Copy out all lines from the material that contain the string "three".

===== Data records =====

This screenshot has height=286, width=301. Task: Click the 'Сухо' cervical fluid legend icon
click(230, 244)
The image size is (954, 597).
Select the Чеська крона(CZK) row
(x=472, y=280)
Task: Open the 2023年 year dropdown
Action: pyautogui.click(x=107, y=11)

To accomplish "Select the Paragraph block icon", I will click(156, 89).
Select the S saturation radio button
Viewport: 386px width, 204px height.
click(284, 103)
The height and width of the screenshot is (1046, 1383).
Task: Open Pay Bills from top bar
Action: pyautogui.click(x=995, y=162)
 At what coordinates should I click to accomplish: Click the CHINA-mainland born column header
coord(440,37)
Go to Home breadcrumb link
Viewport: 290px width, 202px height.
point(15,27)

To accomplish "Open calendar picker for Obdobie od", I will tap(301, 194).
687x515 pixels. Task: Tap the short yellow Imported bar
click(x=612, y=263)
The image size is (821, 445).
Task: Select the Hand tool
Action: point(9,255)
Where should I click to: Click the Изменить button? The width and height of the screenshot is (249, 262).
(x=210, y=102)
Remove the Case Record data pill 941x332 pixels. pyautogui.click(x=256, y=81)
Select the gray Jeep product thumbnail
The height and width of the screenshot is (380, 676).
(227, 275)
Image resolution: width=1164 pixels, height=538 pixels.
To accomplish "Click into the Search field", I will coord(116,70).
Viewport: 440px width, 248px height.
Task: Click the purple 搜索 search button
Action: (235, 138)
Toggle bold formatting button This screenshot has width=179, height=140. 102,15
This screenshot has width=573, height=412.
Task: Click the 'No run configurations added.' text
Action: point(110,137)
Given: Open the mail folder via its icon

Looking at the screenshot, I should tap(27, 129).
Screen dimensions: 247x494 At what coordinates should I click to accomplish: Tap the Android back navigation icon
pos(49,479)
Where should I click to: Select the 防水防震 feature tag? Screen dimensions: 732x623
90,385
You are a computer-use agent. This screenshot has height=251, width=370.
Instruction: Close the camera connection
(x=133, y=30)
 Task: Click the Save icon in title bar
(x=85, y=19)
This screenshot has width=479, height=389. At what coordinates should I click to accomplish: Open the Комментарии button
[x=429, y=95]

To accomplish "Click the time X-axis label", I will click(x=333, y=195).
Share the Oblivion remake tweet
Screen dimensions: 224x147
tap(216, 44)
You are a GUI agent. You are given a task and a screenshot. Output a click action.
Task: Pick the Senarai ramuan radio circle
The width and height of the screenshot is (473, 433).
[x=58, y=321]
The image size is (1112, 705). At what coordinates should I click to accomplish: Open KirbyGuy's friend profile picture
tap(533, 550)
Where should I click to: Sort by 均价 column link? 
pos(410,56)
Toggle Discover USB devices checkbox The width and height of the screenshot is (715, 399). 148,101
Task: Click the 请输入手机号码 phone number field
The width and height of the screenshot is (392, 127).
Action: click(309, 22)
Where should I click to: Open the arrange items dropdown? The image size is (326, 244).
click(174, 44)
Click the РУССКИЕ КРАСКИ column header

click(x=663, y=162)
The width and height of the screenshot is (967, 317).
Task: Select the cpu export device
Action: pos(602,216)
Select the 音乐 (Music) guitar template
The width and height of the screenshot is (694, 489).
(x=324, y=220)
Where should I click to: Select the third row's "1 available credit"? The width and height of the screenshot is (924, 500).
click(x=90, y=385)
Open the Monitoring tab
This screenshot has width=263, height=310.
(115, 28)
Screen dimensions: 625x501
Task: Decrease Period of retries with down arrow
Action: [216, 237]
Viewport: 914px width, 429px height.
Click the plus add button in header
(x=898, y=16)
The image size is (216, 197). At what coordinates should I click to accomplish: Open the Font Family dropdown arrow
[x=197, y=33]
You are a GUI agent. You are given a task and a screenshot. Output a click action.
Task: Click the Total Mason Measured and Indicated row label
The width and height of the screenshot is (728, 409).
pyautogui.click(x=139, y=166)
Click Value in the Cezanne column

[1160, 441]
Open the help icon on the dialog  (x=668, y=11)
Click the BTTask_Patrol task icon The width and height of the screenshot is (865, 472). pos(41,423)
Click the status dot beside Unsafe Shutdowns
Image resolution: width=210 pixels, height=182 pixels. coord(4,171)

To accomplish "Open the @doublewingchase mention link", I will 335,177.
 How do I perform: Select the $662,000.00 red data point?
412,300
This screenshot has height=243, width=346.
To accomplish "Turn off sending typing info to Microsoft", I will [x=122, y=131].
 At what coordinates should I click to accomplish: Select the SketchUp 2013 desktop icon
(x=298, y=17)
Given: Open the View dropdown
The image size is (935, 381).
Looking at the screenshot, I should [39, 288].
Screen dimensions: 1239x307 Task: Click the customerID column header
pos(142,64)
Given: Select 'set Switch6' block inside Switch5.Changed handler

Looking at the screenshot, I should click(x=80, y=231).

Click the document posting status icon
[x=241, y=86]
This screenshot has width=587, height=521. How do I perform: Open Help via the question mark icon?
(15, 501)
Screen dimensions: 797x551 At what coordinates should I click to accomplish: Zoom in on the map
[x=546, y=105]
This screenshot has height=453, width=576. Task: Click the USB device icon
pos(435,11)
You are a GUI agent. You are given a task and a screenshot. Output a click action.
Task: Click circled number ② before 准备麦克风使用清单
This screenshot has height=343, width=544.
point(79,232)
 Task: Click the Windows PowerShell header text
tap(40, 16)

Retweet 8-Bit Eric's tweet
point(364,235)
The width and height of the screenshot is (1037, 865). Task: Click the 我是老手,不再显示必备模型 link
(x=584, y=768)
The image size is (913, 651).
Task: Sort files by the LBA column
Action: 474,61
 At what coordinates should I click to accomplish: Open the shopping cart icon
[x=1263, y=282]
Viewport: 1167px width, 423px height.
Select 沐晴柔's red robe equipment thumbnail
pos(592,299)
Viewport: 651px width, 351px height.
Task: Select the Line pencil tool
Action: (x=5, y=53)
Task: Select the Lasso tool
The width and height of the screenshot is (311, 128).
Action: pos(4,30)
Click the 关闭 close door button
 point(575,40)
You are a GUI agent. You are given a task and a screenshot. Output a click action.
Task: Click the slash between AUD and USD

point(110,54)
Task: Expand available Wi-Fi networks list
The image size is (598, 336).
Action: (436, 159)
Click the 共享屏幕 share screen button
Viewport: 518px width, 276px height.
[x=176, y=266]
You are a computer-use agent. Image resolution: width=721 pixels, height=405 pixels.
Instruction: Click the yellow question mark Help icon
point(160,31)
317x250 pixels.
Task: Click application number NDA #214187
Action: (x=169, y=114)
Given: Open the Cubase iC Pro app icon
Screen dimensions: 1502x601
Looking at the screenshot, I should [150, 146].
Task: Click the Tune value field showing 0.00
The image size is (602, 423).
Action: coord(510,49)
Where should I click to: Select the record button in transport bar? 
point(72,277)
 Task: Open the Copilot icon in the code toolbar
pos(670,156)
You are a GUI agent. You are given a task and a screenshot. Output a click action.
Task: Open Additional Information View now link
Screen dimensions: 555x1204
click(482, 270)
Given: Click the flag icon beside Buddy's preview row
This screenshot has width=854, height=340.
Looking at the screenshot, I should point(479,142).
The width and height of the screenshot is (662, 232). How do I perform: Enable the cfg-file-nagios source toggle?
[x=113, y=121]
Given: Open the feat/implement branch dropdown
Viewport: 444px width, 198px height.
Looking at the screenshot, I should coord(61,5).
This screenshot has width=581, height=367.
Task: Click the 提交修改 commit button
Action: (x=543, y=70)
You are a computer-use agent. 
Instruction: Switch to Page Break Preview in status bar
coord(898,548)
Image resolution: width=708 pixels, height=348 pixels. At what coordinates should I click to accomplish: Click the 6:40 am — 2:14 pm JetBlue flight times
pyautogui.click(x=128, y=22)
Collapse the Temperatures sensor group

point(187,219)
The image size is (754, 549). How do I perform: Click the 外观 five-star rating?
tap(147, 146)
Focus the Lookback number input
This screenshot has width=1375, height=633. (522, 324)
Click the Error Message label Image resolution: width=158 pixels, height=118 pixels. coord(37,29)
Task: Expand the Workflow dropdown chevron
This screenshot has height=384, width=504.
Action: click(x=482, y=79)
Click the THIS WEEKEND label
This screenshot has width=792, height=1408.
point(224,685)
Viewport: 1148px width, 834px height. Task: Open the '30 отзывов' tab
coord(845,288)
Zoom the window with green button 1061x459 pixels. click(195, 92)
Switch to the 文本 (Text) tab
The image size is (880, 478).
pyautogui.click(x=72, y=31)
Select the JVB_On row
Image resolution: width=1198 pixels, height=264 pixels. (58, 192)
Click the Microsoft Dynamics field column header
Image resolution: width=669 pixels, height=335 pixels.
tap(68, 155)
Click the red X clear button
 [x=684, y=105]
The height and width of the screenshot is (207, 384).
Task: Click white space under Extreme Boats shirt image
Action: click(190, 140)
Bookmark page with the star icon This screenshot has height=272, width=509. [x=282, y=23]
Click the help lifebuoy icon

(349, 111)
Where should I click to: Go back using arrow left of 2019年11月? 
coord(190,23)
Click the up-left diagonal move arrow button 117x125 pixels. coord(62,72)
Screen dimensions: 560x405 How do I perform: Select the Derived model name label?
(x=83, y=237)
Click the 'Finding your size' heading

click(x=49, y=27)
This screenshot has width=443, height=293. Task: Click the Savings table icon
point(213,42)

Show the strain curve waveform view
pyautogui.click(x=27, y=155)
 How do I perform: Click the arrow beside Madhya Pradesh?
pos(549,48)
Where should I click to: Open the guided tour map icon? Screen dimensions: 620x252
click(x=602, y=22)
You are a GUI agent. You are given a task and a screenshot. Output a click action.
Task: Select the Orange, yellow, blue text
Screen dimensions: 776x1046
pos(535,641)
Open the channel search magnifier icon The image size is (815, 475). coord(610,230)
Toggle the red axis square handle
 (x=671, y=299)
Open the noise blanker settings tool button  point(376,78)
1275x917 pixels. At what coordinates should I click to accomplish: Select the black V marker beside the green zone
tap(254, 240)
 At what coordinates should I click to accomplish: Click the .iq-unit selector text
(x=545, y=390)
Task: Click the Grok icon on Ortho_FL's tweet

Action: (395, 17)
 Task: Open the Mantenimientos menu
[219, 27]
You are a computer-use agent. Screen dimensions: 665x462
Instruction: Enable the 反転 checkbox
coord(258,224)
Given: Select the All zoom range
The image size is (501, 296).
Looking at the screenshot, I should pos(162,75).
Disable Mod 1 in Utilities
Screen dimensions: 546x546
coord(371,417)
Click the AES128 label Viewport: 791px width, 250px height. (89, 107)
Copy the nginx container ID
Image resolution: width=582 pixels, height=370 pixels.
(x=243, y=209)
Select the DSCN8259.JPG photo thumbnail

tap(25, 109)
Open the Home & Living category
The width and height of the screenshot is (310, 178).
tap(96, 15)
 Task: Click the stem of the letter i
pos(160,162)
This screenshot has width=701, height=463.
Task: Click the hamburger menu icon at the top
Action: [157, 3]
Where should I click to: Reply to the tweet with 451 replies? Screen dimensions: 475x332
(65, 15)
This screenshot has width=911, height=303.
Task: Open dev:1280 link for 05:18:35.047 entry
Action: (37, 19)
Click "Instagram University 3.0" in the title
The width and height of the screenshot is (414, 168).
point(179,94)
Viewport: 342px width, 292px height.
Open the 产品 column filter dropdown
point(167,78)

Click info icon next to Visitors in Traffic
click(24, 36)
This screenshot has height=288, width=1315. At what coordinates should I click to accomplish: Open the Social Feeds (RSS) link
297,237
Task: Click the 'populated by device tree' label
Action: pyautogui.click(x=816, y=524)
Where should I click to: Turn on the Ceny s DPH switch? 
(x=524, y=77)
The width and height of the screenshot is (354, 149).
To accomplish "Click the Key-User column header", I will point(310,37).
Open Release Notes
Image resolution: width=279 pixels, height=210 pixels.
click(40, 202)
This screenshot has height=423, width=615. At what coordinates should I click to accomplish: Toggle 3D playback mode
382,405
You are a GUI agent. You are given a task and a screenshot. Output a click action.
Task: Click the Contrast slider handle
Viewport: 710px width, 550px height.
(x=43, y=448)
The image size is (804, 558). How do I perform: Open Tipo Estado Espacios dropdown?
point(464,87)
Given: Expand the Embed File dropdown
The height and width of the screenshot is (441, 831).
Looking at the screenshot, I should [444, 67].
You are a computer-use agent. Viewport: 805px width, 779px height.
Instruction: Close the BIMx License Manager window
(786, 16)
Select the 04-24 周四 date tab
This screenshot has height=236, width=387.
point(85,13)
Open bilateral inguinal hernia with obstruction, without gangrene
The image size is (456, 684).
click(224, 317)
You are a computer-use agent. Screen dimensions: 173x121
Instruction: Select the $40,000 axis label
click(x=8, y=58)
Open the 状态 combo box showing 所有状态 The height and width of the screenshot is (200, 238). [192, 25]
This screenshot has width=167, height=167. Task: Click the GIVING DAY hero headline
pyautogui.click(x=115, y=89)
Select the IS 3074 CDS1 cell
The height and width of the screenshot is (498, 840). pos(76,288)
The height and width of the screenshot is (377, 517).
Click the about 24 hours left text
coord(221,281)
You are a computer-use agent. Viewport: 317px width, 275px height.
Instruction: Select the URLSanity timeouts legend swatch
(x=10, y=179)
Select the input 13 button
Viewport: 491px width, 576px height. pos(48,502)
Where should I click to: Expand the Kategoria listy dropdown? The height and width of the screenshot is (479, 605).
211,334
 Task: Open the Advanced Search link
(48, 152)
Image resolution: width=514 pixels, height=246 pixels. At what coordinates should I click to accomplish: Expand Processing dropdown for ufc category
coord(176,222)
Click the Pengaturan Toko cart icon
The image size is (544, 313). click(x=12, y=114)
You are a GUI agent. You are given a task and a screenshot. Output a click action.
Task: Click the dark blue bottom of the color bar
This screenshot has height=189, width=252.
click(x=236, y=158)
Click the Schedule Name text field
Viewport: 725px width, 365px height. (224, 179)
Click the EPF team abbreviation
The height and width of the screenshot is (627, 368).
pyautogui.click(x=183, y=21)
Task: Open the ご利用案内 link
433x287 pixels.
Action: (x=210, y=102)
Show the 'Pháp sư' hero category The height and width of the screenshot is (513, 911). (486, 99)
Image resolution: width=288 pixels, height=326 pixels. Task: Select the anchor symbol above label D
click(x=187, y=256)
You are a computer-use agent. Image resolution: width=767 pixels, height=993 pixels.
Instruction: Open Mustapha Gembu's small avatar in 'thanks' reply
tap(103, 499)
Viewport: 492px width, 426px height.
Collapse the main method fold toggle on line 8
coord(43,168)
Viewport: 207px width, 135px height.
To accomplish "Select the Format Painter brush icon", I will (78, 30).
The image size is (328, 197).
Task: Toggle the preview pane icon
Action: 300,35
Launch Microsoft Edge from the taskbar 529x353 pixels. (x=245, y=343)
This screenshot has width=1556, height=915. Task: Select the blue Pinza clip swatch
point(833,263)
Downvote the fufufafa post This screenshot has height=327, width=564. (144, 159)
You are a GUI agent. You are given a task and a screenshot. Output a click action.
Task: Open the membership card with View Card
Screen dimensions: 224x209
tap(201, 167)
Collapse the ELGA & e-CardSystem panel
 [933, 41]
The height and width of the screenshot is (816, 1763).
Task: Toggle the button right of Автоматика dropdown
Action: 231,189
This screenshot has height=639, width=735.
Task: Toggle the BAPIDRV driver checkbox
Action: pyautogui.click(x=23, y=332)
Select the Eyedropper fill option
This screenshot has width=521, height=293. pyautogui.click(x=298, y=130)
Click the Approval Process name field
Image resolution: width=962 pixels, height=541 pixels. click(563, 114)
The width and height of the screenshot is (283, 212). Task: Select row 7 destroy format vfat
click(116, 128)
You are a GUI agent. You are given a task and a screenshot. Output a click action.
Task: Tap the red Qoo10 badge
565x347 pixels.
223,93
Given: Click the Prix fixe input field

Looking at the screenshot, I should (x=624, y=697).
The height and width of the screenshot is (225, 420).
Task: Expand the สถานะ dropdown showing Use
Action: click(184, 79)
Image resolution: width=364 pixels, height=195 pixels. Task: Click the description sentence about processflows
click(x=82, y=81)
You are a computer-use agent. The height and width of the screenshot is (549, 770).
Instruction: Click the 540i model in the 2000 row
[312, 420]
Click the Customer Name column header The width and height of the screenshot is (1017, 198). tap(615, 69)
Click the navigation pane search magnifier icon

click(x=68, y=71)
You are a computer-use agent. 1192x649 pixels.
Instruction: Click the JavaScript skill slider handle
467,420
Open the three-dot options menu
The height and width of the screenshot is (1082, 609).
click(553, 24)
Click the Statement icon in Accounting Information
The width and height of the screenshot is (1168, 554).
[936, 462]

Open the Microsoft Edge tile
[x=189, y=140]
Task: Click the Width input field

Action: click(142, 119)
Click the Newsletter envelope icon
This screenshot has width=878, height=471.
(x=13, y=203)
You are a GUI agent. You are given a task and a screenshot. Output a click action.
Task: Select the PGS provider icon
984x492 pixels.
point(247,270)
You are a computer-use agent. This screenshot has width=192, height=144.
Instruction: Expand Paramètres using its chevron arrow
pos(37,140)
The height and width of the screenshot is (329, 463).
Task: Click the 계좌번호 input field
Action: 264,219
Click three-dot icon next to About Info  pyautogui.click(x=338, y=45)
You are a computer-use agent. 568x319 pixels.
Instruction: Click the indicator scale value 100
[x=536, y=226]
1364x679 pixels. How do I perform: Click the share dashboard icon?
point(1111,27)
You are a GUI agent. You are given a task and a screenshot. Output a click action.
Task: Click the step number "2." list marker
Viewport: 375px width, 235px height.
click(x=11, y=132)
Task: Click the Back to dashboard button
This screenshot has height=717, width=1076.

=====

* Task solution
Open the three-dot options menu
Click three-dot icon next to About Info  pyautogui.click(x=338, y=45)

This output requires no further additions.